Dengan demikian, wajar saja jika seorang hamba melakukan dosa yang berupa kecenderungan hasrat atau nafsunya, meski dia sudah melakukan taubat bahkan gerkali-kali, tapi tetap saja dosa yang ditaubati terulang kembali. Lalu bagaimana untuk meraih taubatan nasuha? Taubat yang menjadi motivasi diri untuk tidak mengulangi, sementara hasrat atau nafsu selalu saja dan semakin membisiki.

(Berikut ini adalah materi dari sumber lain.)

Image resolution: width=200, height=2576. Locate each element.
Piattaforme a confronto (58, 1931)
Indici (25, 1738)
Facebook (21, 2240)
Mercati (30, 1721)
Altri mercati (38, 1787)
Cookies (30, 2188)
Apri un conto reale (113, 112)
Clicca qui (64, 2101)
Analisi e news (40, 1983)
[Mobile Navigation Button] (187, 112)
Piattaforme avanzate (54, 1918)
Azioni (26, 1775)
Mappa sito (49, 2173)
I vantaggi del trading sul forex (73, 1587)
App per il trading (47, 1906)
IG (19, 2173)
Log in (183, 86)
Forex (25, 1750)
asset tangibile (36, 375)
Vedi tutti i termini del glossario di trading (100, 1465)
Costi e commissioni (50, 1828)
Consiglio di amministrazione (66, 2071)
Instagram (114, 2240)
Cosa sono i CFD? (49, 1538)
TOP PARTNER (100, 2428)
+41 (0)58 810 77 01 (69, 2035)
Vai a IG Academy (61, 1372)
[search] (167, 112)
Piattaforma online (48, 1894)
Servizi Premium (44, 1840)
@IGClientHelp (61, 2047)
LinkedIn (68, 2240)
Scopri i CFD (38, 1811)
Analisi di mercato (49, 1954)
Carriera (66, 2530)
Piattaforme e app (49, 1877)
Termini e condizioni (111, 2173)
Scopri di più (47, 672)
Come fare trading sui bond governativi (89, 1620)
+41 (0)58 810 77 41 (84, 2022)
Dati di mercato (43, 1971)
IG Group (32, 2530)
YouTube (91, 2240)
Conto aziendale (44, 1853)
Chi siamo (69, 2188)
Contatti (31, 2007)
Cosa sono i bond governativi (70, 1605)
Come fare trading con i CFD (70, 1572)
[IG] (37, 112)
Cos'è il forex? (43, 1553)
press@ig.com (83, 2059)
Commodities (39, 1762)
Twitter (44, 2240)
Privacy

Dalam proses melakukan taubat, Imam al-Ghazali dalam kitab Ihya’ Ulumiddin menejelaskan tentang prinsip taubat.  Ada tiga prinsip dalam taubat, yaitu: Menyesali dosa yang telah dilakukan, bersegera meninggalkan dosa yang sedang dilakukan, dan berkometmen untuk tidak mengulanginya lagi.

Tiga prinsip taubat di atas merupakan tingkatan yang mengelompokkan seorang hamba. Artinya, ada hamba yang hanya mampu menyesali tapi tak bisa segera meninggalkan dan tidak bisa menghindar untuk tidak mengulagi. Ada hamba yang bisa segera meninggalkan karena dia membayangkan betapa menyesalnya jika dosa yang dilakukan terus dilanjutkan, tapi di lain waktu dia mengulangi lagi, masih belum bisa berkomitmen untuk meninggalkan seterusnya. Ada hamba yang tidak hanya menyesal dan sekedar berhenti ketika melakukan dosa saja, bahkan dia mampu meninggalkan untuk seterusnya karena memang telah berkomintmen.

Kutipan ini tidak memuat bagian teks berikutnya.